Federal, state and local law enforcement have run a series of interdiction operations along the border and in the interior, using community policing and investigations to identify, target and disrupt human and drug-smuggling operations.

What is most important about these efforts is that they show what needs to be done to really ramp up border security and what can be achieved. Operation Rio Grande, launched February 2006, for example, reduced all crime by an average of 60 percent in sheriff-patrolled areas of border counties.

There has been much emphasis on building walls and having guards to patrol the border, but that alone isn't the answer. A "static" defense cannot keep up with a "dynamic" enemy that is always thinking of new ways to cross the border. Active interdiction and investigative operations that target smugglers and smuggling routes show a lot more promise.

The U.S. needs to take these to the next level with operations that provide a persistent law enforcement presence up and down the border, not just in Texas.
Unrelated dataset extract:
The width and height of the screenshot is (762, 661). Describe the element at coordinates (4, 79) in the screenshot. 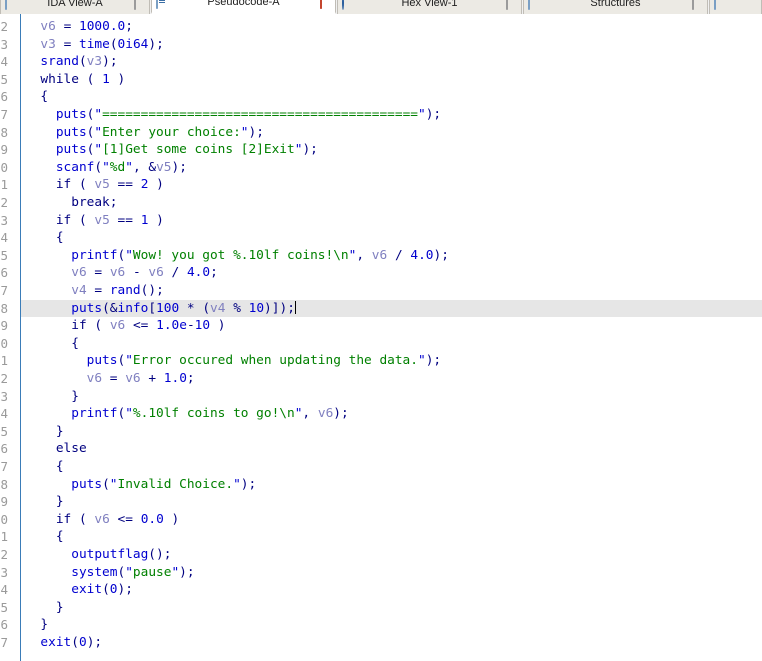

I see `line-number: 5` at that location.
This can be done if Congress and the administration:

Allocate homeland security grants to help beef up community policing on the border.

Broaden state and local law enforcement participation in the 287(g) program. Established by Congress, the program offers responsible ways to assist the federal government in support of immigration enforcement by allowing states to enter into compacts that train and certify local law enforcement in conducting cooperative investigations and operations with Immigration and Customs Enforcement agents. The program should be expanded by encouraging states to join and providing additional resources, training and leadership.

Integrate state and local law enforcement into SBI Net, a federal effort to establish an integrated system of detection, information-sharing and management of border-enforcement operations. Border law-enforcement agencies, for example, need better communications, aerial surveillance and night-vision capabilities. Some of these needs could be met efficiently and effectively by SBI Net.

America's borders are broken, but a trip to the border offers plenty of evidence that sensible policies can meet the challenge of fixing them. Congress should put the issue of implementing a sensible strategy front and center in its consideration on comprehensive immigration and border security reform.

James Carafano is a senior research fellow for defense and homeland security at The Heritage Foundation and coauthor of "Winning the Long War: Lessons From the Cold War for Defeating Terrorism and Preserving Freedom".